Viene meno il sistema dei supplementi di congrua, e ciò dà luogo a critiche politiche, a timori in ambito ecclesiastico, come una diffidenza più o meno esplicita. Attilio Nicora, come protagonista della riforma, la promuove, gira l’Italia, nelle diocesi, è instancabile nei Convegni e nelle Università, per un risultato che poi rasserenerà, ottenendo un consenso unanime. E svolge una funzione che va oltre il negoziato, con un’opera di sapiente tessitura personale e culturale tra livelli politici ed ecclesiastici che non sempre si frequentano. Nei momenti più salienti del negoziato, realizza incontri con esponenti della Chiesa, come i cardinali Carlo Maria Martini e Ugo Poletti, ed esponenti politici come Paolo Bufalini e Renato Zangheri che apprezzano i contenuti della riforma, dandole una base di consenso pluralista.
C'è un altro momento difficile, non privo di asprezze, quando nel 1987 si apre la polemica per l’Intesa sull’insegnamento della religione, e ciò provoca in alcuni gruppi politici la ripresa di un filone anticoncordatario, che vanta ancora radici storicoculturali. Nell’occasione, poiché Enrico Berlinguer è scomparso da tempo, una eco significativa si ha anche nel maggior partito della sinistra, soprattutto in ambito sindacale e parlamentare. Con Achille Silvestrini, Attilio Nicora partecipa attivamente a incontri con esponenti della sinistra per giungere a un accordo rispettoso dei princìpi costituzionali, che porterà tra l’altro alla Legge che disciplina le condizioni perché i ragazzi possano avvalersi liberamente dell’ora di religione. Pur in ambito di correttezza, qualche incontro presenta momenti di tensione, che Attilio Nicora vive con una serenità che affascina gli interlocutori. Questa serenità consente di superare la crisi, riannodare una tela di rapporti che permettere di confermare l’ora di religione come mezzo di arricchimento della scuola italiana, oggi scelto da oltre i quattro quinti dei ragazzi.

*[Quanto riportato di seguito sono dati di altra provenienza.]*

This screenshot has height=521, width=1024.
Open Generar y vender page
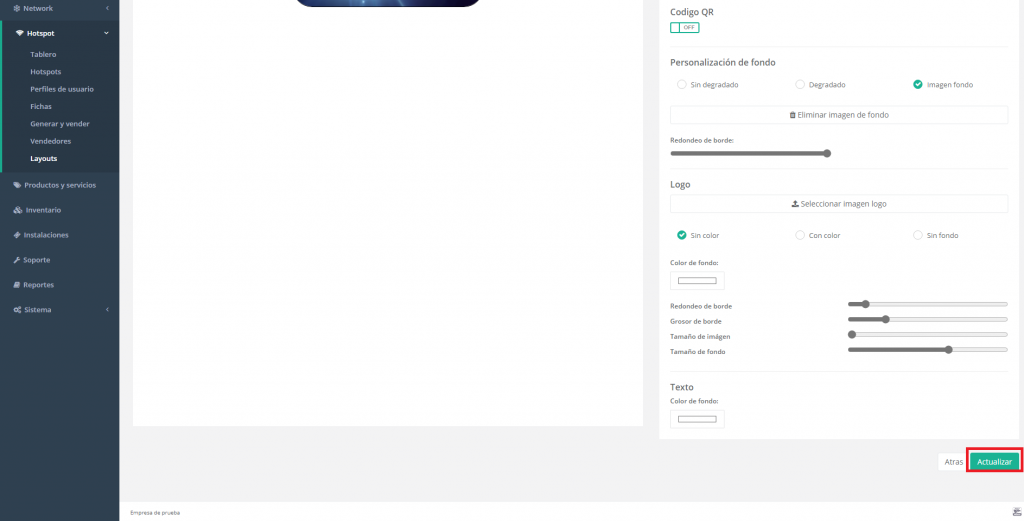(60, 124)
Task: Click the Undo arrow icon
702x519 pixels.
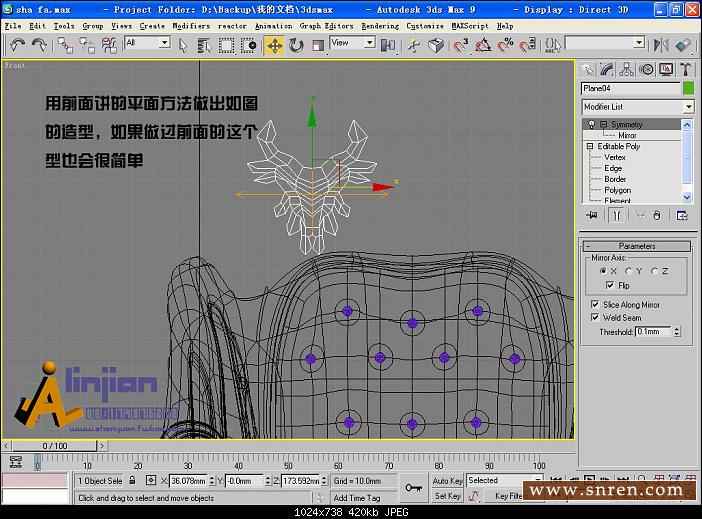Action: [17, 45]
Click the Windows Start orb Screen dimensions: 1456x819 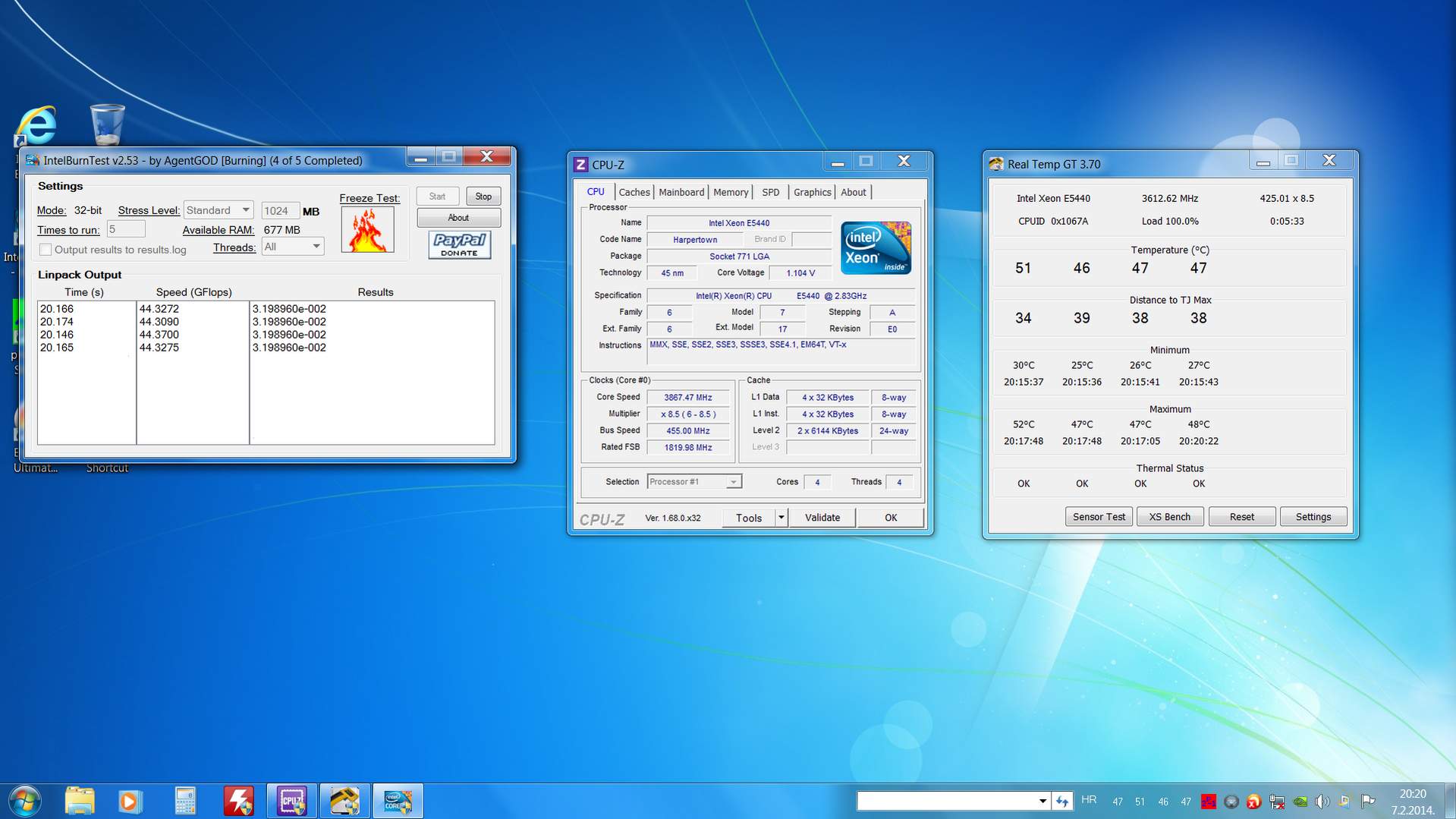click(x=24, y=801)
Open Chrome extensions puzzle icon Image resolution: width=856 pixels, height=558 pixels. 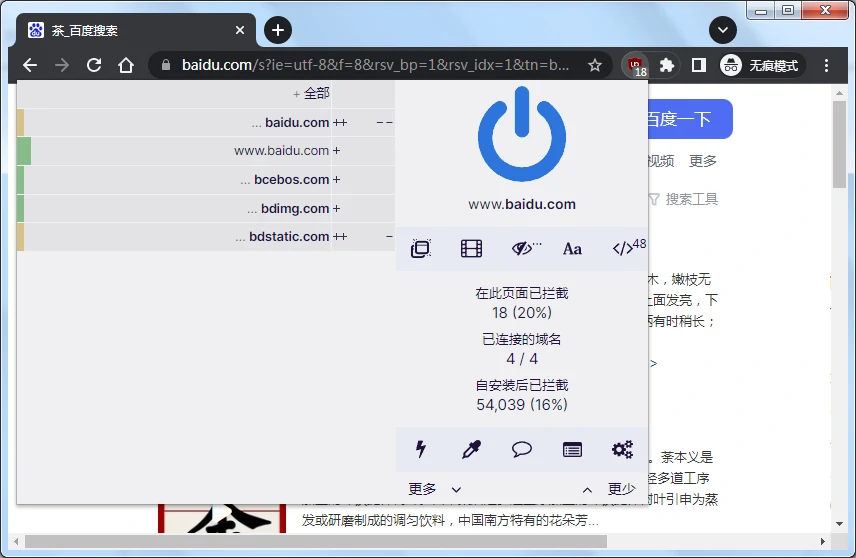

Attilio Nicora, scrivevo all'inizio, nel pieno dell’impegno riformatore agisce sempre come Pastore testimoniando la propria dimensione di fede, che lo porta a occuparsi d’ogni questione con una pazienza e un’umiltà che destano stupore e fascino. Posso aggiungere qui una nota molto personale. Egli esercita una forte influenza spirituale su di me, soprattutto quando nel corso degli anni parliamo dei valori etici che conoscono un declino crescente attorno a noi, della deriva individualistica che quasi anticipa gli esiti nichilisti che oggi conosciamo appieno. Questa dimensione dello scambio s’intensifica nel tempo e ha un suo esito, facendo fare un salto di qualità al nostro rapporto, divenuto con il tempo culturale e spirituale insieme.